AIM OF THE EXERCISE
An exact reproduction of each record is required.
═════ SUPPLIED DATA
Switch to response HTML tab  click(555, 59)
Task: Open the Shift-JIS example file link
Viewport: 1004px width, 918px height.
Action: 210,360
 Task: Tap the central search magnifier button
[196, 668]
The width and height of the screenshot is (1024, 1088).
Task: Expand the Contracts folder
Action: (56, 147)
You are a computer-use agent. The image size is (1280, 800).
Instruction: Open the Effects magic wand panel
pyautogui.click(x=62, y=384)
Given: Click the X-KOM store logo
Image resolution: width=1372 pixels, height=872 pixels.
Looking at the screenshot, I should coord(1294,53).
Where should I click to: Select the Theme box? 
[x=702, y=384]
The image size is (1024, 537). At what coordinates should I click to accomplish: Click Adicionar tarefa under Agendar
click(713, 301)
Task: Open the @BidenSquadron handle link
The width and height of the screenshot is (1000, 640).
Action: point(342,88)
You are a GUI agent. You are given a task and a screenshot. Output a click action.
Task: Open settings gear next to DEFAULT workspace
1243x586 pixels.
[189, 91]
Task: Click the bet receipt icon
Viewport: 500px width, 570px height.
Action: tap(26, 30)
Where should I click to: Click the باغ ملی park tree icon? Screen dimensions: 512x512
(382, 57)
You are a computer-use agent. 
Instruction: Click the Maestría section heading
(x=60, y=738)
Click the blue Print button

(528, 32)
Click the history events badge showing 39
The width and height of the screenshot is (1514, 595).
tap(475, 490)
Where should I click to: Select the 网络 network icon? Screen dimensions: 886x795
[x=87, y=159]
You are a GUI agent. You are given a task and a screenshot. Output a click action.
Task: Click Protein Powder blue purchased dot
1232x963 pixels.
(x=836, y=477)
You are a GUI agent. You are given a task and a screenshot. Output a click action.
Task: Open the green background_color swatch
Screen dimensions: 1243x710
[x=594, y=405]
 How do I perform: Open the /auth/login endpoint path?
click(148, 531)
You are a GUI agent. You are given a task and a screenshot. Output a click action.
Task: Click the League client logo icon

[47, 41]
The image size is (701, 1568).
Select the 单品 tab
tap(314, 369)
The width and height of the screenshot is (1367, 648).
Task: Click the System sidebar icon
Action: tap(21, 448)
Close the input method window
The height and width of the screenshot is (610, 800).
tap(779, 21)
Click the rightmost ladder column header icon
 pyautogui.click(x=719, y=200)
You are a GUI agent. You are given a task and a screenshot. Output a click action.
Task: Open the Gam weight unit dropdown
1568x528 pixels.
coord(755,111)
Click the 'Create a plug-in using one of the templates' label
══════════
OUTPUT
Switch to response HTML tab  click(555, 59)
Task: Open the Shift-JIS example file link
Viewport: 1004px width, 918px height.
Action: 210,360
 Task: Tap the central search magnifier button
[196, 668]
The width and height of the screenshot is (1024, 1088).
Task: Expand the Contracts folder
Action: (56, 147)
You are a computer-use agent. The image size is (1280, 800).
Instruction: Open the Effects magic wand panel
pyautogui.click(x=62, y=384)
Given: Click the X-KOM store logo
Image resolution: width=1372 pixels, height=872 pixels.
Looking at the screenshot, I should coord(1294,53).
Where should I click to: Select the Theme box? 
[x=702, y=384]
The image size is (1024, 537). At what coordinates should I click to accomplish: Click Adicionar tarefa under Agendar
click(713, 301)
Task: Open the @BidenSquadron handle link
The width and height of the screenshot is (1000, 640).
Action: point(342,88)
You are a GUI agent. You are given a task and a screenshot. Output a click action.
Task: Open settings gear next to DEFAULT workspace
1243x586 pixels.
[189, 91]
Task: Click the bet receipt icon
Viewport: 500px width, 570px height.
Action: tap(26, 30)
Where should I click to: Click the باغ ملی park tree icon? Screen dimensions: 512x512
(382, 57)
You are a computer-use agent. 
Instruction: Click the Maestría section heading
(x=60, y=738)
Click the blue Print button

(528, 32)
Click the history events badge showing 39
The width and height of the screenshot is (1514, 595).
tap(475, 490)
Where should I click to: Select the 网络 network icon? Screen dimensions: 886x795
[x=87, y=159]
You are a GUI agent. You are given a task and a screenshot. Output a click action.
Task: Click Protein Powder blue purchased dot
1232x963 pixels.
(x=836, y=477)
You are a GUI agent. You are given a task and a screenshot. Output a click action.
Task: Open the green background_color swatch
Screen dimensions: 1243x710
[x=594, y=405]
 How do I perform: Open the /auth/login endpoint path?
click(148, 531)
You are a GUI agent. You are given a task and a screenshot. Output a click action.
Task: Click the League client logo icon

[47, 41]
The image size is (701, 1568).
Select the 单品 tab
tap(314, 369)
The width and height of the screenshot is (1367, 648).
Task: Click the System sidebar icon
Action: tap(21, 448)
Close the input method window
The height and width of the screenshot is (610, 800).
tap(779, 21)
Click the rightmost ladder column header icon
 pyautogui.click(x=719, y=200)
You are a GUI agent. You are given a task and a screenshot. Output a click action.
Task: Open the Gam weight unit dropdown
1568x528 pixels.
coord(755,111)
Click the 'Create a plug-in using one of the templates' label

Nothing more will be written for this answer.